In the spring of 2011, Lucia Phinney and Jaquelin T. Robertson Visiting Professor Lionel Devlieger led an option studio entitled “Tools for Conviviality,” which sought to understand the wood industry in Virginia and how its waste products might be reused. One outcome of the studio‘s research was a composition that mapped various flows of wood between initial states, used products, and disposed ends. The research for the body of the diagram was derived from within two industries: material recovery facilities (MRF) that break down construction and demolition debris for reuse, and mills of different wood and paper types that produce not only specific products for human consumption but also create by-products and waste in many forms.
GENERATING A DIAGRAM OF WOOD FLOWS
A starting point in developing a language for the diagram was to identify bifurcations within the system. These pertained not only to the rejected and defective pieces, but also to the amount of excessive waste produced as part of the transition from a wood product into a reusable one. We then investigated the potential reuse of waste in order to bring this material back into the system.
At first, the data were organized into a linear trajectory, beginning with forest logging and ending at the landfill. However, several visits to different facilities and a thorough investigation into a broad range of wood products uncovered a series of down-cycling processes (as in paper, which can be recycled as many as eleven times), as well as up-cycling processes (as with particle board or engineered decking, which is produced out of ‘end cuts’). Due to this revision, wood cycles and manufacturing processes are understood as a series of multidimensional branches with subdivisions and connecting loops at different stages.

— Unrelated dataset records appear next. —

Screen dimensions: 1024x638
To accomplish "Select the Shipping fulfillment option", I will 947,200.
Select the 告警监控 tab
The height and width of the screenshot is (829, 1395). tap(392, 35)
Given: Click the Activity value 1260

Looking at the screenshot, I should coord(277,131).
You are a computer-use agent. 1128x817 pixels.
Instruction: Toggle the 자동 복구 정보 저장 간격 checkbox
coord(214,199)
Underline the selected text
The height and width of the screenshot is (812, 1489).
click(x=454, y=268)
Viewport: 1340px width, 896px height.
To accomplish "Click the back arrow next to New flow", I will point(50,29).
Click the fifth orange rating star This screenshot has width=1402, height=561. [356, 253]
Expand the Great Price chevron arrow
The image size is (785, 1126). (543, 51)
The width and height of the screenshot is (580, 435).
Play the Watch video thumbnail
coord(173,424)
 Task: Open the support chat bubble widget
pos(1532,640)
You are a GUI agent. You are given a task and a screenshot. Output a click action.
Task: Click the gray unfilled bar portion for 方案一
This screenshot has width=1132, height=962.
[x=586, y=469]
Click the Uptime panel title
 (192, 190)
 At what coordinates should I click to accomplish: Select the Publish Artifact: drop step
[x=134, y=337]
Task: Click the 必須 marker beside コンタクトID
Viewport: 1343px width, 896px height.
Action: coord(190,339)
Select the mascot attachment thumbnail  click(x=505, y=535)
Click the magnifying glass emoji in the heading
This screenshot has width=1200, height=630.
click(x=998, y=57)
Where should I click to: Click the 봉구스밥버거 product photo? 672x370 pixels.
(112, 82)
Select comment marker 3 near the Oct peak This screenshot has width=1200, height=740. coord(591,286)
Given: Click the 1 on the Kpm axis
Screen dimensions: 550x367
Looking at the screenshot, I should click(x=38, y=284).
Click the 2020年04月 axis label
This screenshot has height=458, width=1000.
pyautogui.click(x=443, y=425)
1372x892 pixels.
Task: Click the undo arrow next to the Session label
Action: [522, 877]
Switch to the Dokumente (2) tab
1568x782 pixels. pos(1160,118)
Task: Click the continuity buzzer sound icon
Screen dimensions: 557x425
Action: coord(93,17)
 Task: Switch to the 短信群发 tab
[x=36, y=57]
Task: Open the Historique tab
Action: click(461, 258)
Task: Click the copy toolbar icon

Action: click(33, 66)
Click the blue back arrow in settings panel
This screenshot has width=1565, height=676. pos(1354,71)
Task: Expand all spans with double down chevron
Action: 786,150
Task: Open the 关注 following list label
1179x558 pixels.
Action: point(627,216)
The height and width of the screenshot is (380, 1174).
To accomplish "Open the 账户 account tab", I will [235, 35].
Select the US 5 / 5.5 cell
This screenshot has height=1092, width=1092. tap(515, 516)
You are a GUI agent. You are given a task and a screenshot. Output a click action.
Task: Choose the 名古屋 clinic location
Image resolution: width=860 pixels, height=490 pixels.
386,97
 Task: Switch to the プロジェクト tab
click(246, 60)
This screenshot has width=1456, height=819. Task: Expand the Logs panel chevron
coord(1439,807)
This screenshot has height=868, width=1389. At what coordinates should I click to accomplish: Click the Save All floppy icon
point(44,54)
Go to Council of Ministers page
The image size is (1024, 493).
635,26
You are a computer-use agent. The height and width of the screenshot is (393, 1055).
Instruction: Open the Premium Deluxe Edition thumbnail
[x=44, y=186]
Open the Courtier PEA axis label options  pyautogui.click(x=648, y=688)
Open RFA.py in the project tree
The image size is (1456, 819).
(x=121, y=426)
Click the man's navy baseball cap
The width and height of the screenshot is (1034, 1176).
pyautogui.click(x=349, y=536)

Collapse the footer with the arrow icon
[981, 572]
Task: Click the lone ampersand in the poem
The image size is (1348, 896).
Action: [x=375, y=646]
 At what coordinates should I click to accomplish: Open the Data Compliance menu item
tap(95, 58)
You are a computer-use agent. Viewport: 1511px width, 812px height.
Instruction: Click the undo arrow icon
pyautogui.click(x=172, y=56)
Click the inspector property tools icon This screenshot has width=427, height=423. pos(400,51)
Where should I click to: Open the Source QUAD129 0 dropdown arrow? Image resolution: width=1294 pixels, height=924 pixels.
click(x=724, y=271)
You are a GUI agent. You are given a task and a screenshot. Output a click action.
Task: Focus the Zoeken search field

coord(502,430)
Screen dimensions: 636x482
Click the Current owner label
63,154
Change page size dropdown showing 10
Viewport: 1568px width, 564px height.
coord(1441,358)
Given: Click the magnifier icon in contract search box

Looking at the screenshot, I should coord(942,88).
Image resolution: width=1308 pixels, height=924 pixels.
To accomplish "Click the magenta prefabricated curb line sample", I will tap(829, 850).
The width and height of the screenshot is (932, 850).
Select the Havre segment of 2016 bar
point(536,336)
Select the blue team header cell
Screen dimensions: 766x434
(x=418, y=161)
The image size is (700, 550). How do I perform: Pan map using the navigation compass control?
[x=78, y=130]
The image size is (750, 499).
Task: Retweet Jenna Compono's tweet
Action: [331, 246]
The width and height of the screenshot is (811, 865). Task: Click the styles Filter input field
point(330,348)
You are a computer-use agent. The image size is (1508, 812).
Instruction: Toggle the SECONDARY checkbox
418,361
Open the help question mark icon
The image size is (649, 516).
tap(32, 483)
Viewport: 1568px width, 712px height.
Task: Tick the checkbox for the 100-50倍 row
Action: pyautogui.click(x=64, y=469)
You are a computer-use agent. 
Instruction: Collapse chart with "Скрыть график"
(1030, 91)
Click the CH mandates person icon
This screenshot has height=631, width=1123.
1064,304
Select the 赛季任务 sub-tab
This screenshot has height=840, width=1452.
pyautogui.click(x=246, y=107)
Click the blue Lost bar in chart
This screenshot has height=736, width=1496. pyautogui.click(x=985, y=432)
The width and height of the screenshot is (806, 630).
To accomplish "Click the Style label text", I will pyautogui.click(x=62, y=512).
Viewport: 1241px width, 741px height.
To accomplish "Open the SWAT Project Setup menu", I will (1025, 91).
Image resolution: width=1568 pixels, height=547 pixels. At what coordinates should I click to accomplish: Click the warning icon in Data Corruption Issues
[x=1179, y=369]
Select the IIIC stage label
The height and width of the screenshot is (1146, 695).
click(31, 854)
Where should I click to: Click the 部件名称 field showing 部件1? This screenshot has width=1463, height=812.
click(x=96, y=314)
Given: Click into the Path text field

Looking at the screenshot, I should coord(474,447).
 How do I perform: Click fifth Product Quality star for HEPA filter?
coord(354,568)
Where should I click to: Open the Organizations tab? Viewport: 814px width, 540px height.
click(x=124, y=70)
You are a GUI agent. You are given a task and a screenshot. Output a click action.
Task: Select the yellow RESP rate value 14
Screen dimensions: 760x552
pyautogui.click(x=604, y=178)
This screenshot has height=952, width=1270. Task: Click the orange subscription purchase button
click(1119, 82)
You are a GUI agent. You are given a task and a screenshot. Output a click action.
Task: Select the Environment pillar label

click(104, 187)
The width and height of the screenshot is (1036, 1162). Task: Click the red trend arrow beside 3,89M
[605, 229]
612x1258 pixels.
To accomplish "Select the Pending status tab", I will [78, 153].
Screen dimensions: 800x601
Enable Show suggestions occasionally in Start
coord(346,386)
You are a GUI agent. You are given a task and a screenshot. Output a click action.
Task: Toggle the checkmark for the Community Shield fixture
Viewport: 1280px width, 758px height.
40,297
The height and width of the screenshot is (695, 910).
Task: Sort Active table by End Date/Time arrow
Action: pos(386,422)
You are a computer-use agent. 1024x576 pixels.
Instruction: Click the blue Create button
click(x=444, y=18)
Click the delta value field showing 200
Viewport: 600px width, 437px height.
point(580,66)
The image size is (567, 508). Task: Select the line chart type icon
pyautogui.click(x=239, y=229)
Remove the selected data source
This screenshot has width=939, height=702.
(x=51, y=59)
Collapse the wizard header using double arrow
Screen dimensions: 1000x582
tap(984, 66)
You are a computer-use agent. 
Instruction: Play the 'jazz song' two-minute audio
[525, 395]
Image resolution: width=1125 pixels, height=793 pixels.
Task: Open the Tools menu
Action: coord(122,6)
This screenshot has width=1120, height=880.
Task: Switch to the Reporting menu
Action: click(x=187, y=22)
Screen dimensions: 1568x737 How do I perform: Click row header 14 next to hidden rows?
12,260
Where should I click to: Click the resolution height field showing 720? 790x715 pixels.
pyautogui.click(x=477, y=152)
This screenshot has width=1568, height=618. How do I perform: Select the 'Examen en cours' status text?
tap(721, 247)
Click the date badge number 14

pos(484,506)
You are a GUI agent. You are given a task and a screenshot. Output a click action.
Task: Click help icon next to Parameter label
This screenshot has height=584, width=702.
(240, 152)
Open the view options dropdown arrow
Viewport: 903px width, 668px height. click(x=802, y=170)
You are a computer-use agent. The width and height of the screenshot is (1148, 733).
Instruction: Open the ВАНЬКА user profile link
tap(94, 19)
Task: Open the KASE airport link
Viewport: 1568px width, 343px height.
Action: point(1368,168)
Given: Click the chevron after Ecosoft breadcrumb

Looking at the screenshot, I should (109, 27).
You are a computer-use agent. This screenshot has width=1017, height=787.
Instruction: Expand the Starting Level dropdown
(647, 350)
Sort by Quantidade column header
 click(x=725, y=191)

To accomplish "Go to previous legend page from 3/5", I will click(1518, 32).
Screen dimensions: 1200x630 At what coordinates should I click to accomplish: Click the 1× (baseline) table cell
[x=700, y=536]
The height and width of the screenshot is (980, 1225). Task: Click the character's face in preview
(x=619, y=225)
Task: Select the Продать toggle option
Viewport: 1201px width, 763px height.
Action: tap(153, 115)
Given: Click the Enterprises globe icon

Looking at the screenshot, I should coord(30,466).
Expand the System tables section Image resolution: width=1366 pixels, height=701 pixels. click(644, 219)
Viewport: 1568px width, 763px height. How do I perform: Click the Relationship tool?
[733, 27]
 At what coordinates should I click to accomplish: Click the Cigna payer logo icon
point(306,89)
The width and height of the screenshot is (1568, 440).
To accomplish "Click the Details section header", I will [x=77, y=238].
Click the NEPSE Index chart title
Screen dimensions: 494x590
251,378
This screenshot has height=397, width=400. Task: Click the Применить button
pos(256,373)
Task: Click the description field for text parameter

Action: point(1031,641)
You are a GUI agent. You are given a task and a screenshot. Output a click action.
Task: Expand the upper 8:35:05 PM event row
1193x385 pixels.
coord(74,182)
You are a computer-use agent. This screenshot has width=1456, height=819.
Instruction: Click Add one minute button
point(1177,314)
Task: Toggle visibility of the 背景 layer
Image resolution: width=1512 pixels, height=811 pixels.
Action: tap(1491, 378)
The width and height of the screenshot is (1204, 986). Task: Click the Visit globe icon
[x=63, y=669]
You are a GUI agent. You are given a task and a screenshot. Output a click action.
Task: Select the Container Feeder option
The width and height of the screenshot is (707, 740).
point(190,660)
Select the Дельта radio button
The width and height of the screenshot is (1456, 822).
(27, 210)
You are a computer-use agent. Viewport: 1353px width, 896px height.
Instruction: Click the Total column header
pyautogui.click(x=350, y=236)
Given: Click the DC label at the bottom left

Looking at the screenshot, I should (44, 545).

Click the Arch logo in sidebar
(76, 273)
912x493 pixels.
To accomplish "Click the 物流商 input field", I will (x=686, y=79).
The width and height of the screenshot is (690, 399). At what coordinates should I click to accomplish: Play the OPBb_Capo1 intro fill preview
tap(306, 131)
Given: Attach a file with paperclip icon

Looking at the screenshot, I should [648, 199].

By separating the wood flows, processes, and by-products, more specific relationships were found between manufacturing facilities and wood cycles than originally anticipated. Among the discoveries was that MRFs and wood mills in Virginia are not producing large amounts of landfill waste in comparison to other kinds of waste. Not only is it expensive to discard large quantities to landfills, but most of the waste, if in the form of woodchips or sawdust, is being reused as fuel to power machines in the facilities themselves. Additionally, a substantial portion of wood waste in landfills was coming from human disposal of construction and demolition debris as well as from furniture and other miscellaneous by-products that were chemically treated or somehow contaminated as part of the recycling process. This latter piece of information was difficult to define as a specific percentage; the life span of chemically treated products within a typical household can be of several years before it ends up at a landfill, making it challenging to locate and quantify after leaving the system.
The final version of the wood flow diagram provides a visual representation of the approximate volume of wood material currently in the system, the many trajectories that wood makes before it reaches an inactive stage within the system, its by-products that transition downward to become recycled products, and the various forms of waste that are created as part of the process in the state of Virginia.